What you will do: Can you copy every one of the records below word for word, with no changes?

## begin Extracted material

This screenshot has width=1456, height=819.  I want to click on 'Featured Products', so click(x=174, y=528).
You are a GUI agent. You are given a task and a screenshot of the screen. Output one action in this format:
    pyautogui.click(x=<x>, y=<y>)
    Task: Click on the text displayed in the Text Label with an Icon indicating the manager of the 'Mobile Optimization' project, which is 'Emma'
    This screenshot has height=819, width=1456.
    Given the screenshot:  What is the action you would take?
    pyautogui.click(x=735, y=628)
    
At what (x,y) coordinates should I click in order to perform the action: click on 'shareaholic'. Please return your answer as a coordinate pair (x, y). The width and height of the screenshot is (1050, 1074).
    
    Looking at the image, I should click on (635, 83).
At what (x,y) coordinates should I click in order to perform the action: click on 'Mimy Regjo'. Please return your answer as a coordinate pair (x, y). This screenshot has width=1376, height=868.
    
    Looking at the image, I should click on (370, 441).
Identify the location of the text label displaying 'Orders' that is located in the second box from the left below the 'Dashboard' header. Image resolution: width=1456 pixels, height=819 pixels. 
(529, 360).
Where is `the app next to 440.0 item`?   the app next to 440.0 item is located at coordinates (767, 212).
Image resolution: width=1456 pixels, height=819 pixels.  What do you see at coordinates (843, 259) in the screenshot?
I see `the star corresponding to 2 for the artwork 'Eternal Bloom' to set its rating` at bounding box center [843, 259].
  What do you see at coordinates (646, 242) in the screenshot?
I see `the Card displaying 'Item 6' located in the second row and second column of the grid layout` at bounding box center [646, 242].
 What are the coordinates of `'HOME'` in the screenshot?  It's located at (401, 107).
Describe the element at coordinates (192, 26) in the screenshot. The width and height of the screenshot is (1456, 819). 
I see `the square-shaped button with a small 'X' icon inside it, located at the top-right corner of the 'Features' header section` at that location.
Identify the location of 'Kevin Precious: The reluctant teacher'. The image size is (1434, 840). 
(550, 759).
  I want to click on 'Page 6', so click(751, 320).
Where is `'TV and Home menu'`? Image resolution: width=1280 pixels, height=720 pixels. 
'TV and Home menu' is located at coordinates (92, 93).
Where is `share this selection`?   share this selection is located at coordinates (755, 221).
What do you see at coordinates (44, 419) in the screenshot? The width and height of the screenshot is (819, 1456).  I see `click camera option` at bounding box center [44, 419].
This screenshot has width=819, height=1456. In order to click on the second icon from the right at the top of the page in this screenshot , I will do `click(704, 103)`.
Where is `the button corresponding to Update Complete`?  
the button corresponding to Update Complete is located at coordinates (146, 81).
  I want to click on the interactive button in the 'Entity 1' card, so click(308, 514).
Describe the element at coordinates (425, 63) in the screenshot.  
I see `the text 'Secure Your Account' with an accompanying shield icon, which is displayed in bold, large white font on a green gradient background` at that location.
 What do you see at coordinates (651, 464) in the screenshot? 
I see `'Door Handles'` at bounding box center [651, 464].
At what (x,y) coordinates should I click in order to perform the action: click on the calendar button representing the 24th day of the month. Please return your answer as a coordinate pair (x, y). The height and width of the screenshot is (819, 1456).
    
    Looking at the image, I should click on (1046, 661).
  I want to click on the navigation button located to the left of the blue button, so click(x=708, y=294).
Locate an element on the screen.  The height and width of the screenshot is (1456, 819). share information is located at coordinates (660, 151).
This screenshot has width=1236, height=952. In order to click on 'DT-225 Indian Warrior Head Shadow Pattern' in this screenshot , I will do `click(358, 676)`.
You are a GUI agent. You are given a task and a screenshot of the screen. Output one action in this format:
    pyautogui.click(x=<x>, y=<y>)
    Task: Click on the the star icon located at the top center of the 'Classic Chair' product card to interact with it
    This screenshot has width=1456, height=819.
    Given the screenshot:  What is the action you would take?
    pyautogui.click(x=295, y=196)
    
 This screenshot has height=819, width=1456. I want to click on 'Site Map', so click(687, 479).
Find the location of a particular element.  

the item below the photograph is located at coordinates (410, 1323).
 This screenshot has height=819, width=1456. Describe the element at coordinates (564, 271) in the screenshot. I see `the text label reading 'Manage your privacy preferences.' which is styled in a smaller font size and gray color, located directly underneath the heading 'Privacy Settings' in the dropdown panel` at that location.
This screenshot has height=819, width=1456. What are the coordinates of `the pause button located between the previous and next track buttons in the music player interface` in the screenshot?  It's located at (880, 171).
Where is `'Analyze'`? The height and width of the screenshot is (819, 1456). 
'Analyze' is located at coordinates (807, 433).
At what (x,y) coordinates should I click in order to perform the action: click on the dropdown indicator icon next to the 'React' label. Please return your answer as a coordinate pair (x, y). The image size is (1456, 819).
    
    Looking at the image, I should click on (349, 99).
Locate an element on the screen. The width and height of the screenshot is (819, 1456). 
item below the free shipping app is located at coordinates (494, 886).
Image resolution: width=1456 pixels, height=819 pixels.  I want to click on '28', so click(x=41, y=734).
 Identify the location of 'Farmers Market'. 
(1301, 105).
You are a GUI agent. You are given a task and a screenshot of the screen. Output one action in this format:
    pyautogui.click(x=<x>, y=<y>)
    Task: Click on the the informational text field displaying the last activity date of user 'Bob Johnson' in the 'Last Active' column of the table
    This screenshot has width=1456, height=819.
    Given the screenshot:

## end Extracted material

Written answer:
This screenshot has width=1456, height=819.  I want to click on 'Featured Products', so click(x=174, y=528).
You are a GUI agent. You are given a task and a screenshot of the screen. Output one action in this format:
    pyautogui.click(x=<x>, y=<y>)
    Task: Click on the text displayed in the Text Label with an Icon indicating the manager of the 'Mobile Optimization' project, which is 'Emma'
    This screenshot has height=819, width=1456.
    Given the screenshot:  What is the action you would take?
    pyautogui.click(x=735, y=628)
    
At what (x,y) coordinates should I click in order to perform the action: click on 'shareaholic'. Please return your answer as a coordinate pair (x, y). The width and height of the screenshot is (1050, 1074).
    
    Looking at the image, I should click on (635, 83).
At what (x,y) coordinates should I click in order to perform the action: click on 'Mimy Regjo'. Please return your answer as a coordinate pair (x, y). This screenshot has width=1376, height=868.
    
    Looking at the image, I should click on (370, 441).
Identify the location of the text label displaying 'Orders' that is located in the second box from the left below the 'Dashboard' header. Image resolution: width=1456 pixels, height=819 pixels. 
(529, 360).
Where is `the app next to 440.0 item`?   the app next to 440.0 item is located at coordinates (767, 212).
Image resolution: width=1456 pixels, height=819 pixels.  What do you see at coordinates (843, 259) in the screenshot?
I see `the star corresponding to 2 for the artwork 'Eternal Bloom' to set its rating` at bounding box center [843, 259].
  What do you see at coordinates (646, 242) in the screenshot?
I see `the Card displaying 'Item 6' located in the second row and second column of the grid layout` at bounding box center [646, 242].
 What are the coordinates of `'HOME'` in the screenshot?  It's located at (401, 107).
Describe the element at coordinates (192, 26) in the screenshot. The width and height of the screenshot is (1456, 819). 
I see `the square-shaped button with a small 'X' icon inside it, located at the top-right corner of the 'Features' header section` at that location.
Identify the location of 'Kevin Precious: The reluctant teacher'. The image size is (1434, 840). 
(550, 759).
  I want to click on 'Page 6', so click(751, 320).
Where is `'TV and Home menu'`? Image resolution: width=1280 pixels, height=720 pixels. 
'TV and Home menu' is located at coordinates (92, 93).
Where is `share this selection`?   share this selection is located at coordinates (755, 221).
What do you see at coordinates (44, 419) in the screenshot? The width and height of the screenshot is (819, 1456).  I see `click camera option` at bounding box center [44, 419].
This screenshot has width=819, height=1456. In order to click on the second icon from the right at the top of the page in this screenshot , I will do `click(704, 103)`.
Where is `the button corresponding to Update Complete`?  
the button corresponding to Update Complete is located at coordinates (146, 81).
  I want to click on the interactive button in the 'Entity 1' card, so click(308, 514).
Describe the element at coordinates (425, 63) in the screenshot.  
I see `the text 'Secure Your Account' with an accompanying shield icon, which is displayed in bold, large white font on a green gradient background` at that location.
 What do you see at coordinates (651, 464) in the screenshot? 
I see `'Door Handles'` at bounding box center [651, 464].
At what (x,y) coordinates should I click in order to perform the action: click on the calendar button representing the 24th day of the month. Please return your answer as a coordinate pair (x, y). The height and width of the screenshot is (819, 1456).
    
    Looking at the image, I should click on (1046, 661).
  I want to click on the navigation button located to the left of the blue button, so click(x=708, y=294).
Locate an element on the screen.  The height and width of the screenshot is (1456, 819). share information is located at coordinates (660, 151).
This screenshot has width=1236, height=952. In order to click on 'DT-225 Indian Warrior Head Shadow Pattern' in this screenshot , I will do `click(358, 676)`.
You are a GUI agent. You are given a task and a screenshot of the screen. Output one action in this format:
    pyautogui.click(x=<x>, y=<y>)
    Task: Click on the the star icon located at the top center of the 'Classic Chair' product card to interact with it
    This screenshot has width=1456, height=819.
    Given the screenshot:  What is the action you would take?
    pyautogui.click(x=295, y=196)
    
 This screenshot has height=819, width=1456. I want to click on 'Site Map', so click(687, 479).
Find the location of a particular element.  

the item below the photograph is located at coordinates (410, 1323).
 This screenshot has height=819, width=1456. Describe the element at coordinates (564, 271) in the screenshot. I see `the text label reading 'Manage your privacy preferences.' which is styled in a smaller font size and gray color, located directly underneath the heading 'Privacy Settings' in the dropdown panel` at that location.
This screenshot has height=819, width=1456. What are the coordinates of `the pause button located between the previous and next track buttons in the music player interface` in the screenshot?  It's located at (880, 171).
Where is `'Analyze'`? The height and width of the screenshot is (819, 1456). 
'Analyze' is located at coordinates (807, 433).
At what (x,y) coordinates should I click in order to perform the action: click on the dropdown indicator icon next to the 'React' label. Please return your answer as a coordinate pair (x, y). The image size is (1456, 819).
    
    Looking at the image, I should click on (349, 99).
Locate an element on the screen. The width and height of the screenshot is (819, 1456). 
item below the free shipping app is located at coordinates (494, 886).
Image resolution: width=1456 pixels, height=819 pixels.  I want to click on '28', so click(x=41, y=734).
 Identify the location of 'Farmers Market'. 
(1301, 105).
You are a GUI agent. You are given a task and a screenshot of the screen. Output one action in this format:
    pyautogui.click(x=<x>, y=<y>)
    Task: Click on the the informational text field displaying the last activity date of user 'Bob Johnson' in the 'Last Active' column of the table
    This screenshot has width=1456, height=819.
    Given the screenshot:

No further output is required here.